* YOUR ASSIGNMENT: Report each line of the entries that includes "Pick" by copying it.

* INPUT RECORDS:
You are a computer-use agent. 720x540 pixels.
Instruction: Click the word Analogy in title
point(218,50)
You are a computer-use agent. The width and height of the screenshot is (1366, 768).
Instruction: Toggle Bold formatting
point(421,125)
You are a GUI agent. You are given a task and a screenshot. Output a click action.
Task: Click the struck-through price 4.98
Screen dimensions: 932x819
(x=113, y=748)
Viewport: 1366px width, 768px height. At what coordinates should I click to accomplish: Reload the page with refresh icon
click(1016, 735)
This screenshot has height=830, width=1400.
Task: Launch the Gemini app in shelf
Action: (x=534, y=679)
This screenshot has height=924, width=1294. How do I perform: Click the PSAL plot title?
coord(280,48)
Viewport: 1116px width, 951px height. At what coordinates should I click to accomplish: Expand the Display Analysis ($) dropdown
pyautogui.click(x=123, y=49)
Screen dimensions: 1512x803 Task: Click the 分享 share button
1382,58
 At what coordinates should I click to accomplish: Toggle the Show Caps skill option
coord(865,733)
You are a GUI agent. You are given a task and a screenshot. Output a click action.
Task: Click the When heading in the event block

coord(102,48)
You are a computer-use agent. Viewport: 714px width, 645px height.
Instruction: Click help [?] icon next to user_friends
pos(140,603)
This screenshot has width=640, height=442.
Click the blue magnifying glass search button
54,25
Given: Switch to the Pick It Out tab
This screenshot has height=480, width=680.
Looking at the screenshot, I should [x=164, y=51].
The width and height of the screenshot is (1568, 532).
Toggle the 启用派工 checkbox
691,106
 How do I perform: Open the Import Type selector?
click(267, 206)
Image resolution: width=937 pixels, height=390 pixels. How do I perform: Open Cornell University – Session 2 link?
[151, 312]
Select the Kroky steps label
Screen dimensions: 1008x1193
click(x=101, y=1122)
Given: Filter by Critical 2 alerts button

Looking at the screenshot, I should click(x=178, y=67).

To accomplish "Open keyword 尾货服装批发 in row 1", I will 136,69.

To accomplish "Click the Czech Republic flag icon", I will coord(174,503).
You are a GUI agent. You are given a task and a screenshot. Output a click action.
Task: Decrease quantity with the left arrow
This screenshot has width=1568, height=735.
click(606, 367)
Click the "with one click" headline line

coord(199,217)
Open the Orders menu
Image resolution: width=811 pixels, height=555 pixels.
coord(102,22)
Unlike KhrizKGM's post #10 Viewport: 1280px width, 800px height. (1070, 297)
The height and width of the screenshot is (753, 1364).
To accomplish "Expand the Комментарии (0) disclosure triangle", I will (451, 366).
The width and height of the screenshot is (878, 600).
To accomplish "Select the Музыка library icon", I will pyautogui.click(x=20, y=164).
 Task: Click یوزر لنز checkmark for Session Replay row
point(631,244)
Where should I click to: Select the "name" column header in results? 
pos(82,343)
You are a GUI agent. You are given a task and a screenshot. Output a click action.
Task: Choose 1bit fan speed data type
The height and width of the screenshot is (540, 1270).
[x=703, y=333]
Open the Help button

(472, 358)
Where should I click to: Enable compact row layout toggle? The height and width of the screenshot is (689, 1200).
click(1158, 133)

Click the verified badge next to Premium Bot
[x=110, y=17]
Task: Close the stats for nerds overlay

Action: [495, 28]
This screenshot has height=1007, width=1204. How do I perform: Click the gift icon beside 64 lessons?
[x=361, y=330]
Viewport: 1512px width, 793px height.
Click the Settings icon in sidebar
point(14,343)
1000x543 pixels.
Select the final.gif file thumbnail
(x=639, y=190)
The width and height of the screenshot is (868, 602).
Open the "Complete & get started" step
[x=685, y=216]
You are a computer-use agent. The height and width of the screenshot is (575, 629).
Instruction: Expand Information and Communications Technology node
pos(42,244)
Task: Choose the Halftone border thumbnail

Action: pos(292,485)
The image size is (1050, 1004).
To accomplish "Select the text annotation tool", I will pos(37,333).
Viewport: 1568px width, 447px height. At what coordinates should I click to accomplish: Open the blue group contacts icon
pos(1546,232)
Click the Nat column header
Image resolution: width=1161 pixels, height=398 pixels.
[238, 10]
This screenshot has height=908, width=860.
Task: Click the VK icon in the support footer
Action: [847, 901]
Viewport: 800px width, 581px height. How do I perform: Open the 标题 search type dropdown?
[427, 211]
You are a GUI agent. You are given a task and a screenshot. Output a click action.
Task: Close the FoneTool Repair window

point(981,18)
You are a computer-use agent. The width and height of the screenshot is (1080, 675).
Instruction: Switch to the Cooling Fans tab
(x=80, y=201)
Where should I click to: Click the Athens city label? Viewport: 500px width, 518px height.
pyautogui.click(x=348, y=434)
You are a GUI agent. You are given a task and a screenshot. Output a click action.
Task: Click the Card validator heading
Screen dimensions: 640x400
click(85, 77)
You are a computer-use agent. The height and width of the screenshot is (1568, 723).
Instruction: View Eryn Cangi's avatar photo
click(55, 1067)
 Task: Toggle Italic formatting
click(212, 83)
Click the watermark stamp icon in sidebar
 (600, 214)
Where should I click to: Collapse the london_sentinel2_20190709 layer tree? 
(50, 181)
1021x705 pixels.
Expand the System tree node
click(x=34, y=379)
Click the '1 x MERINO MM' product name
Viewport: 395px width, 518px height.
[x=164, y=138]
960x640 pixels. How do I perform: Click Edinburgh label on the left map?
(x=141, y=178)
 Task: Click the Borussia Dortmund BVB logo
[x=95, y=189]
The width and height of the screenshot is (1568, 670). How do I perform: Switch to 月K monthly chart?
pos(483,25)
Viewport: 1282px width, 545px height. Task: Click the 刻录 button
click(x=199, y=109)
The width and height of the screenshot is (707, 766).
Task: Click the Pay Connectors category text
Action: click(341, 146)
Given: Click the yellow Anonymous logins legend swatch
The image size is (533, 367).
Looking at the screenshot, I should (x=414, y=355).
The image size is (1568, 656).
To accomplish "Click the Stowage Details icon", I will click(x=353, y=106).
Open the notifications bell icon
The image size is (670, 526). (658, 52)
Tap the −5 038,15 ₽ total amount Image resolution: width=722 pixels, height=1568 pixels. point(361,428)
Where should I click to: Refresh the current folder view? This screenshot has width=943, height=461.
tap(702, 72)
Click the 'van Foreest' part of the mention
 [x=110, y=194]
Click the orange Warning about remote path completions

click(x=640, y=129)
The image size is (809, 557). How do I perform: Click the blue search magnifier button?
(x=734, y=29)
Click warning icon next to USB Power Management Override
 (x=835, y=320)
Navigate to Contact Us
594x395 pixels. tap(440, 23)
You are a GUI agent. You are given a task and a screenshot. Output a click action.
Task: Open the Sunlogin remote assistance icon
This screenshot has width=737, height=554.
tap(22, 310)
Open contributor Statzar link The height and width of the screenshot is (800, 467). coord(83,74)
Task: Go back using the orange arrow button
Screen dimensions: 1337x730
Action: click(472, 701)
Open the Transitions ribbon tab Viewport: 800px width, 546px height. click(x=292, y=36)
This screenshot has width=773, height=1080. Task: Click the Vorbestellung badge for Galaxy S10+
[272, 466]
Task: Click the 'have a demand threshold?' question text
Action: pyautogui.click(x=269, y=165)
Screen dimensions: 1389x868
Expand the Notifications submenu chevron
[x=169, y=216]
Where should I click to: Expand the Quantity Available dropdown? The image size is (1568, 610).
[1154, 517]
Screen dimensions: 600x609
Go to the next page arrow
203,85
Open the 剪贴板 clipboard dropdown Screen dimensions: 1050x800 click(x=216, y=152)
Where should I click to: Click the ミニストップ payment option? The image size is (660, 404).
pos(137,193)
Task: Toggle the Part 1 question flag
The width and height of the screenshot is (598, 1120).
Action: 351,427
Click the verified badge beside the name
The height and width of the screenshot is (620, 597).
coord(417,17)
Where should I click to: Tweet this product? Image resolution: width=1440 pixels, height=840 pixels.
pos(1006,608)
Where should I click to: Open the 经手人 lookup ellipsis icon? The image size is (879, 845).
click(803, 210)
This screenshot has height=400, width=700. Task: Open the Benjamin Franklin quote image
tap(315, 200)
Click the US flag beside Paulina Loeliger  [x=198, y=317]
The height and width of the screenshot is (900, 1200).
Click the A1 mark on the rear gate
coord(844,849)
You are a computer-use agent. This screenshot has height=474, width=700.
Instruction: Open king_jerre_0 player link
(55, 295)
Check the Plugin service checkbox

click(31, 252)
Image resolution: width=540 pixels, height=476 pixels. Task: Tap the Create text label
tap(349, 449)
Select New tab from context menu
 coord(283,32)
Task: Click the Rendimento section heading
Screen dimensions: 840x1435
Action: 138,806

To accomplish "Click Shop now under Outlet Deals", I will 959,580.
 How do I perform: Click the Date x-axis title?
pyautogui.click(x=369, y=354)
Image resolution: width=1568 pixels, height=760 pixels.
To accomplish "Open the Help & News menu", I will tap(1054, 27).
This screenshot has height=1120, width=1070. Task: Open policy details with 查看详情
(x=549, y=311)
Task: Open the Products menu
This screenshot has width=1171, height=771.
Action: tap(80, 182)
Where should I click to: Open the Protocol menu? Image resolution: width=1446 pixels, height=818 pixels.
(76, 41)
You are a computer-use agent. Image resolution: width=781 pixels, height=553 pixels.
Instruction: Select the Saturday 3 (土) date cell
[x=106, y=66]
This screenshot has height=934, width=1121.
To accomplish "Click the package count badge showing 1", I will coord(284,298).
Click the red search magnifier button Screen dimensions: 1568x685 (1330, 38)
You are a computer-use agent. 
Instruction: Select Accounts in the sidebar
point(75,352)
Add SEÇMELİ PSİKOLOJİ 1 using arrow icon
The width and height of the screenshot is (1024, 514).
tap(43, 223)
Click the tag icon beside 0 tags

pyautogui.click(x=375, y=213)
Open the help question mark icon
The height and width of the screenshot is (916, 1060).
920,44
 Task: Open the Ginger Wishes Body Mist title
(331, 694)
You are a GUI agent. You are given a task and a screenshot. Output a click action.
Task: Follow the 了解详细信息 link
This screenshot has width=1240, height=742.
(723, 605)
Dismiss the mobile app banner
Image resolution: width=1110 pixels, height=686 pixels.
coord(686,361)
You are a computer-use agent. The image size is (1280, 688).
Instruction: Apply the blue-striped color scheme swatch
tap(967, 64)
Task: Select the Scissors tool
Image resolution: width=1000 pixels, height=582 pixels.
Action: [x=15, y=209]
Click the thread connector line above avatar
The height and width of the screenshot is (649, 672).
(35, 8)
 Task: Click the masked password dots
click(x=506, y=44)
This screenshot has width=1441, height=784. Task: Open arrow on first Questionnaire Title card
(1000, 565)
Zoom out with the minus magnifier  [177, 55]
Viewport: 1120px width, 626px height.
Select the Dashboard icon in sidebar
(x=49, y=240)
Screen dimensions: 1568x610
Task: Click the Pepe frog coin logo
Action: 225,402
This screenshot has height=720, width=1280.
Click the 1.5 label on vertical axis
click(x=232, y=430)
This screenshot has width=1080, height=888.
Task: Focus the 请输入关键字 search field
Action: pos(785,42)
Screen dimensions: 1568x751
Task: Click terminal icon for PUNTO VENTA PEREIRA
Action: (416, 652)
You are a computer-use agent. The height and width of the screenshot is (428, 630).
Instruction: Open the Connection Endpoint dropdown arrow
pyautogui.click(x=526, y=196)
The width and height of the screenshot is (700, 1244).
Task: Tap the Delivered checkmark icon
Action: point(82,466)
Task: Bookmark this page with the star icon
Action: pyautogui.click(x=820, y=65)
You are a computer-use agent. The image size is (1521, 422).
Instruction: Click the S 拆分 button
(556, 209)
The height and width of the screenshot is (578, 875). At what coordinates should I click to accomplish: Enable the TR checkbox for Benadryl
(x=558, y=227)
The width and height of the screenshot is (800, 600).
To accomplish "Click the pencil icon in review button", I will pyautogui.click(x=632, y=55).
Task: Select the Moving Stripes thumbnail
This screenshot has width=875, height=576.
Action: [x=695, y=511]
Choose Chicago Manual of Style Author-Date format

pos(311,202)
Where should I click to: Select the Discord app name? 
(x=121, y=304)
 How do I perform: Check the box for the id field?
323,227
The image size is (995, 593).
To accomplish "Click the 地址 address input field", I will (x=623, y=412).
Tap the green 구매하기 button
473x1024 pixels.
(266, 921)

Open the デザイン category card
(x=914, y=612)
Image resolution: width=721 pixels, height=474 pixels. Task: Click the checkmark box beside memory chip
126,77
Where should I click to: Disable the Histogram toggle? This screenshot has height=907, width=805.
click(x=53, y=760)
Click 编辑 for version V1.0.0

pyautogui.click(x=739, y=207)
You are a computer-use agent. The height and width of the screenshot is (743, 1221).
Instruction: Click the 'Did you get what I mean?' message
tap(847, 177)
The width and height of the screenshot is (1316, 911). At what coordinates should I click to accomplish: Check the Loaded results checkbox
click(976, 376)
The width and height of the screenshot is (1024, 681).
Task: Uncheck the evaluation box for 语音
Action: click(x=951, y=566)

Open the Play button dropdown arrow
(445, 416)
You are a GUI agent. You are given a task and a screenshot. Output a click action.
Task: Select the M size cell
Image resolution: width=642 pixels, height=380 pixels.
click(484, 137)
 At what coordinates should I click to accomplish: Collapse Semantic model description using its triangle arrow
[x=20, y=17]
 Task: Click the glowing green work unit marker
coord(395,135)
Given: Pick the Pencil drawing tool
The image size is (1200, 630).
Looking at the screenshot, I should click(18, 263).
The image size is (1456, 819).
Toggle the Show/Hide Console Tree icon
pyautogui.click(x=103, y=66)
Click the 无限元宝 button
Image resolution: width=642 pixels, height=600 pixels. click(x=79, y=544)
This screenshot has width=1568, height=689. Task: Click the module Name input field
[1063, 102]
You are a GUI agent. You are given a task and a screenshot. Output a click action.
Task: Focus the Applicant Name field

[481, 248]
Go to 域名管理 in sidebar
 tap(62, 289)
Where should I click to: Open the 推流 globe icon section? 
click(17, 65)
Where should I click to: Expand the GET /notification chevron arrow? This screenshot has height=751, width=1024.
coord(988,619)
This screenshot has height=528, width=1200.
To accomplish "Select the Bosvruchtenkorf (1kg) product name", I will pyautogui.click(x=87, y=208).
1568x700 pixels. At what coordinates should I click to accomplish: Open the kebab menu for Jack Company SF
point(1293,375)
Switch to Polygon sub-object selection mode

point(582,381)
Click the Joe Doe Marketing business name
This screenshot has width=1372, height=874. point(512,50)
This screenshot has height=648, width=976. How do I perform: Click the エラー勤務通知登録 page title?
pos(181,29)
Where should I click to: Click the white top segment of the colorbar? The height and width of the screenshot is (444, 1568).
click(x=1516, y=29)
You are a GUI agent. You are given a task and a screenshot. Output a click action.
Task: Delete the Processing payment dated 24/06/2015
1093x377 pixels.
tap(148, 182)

* WRITTEN SOLUTION:
Given: Switch to the Pick It Out tab
Given: Pick the Pencil drawing tool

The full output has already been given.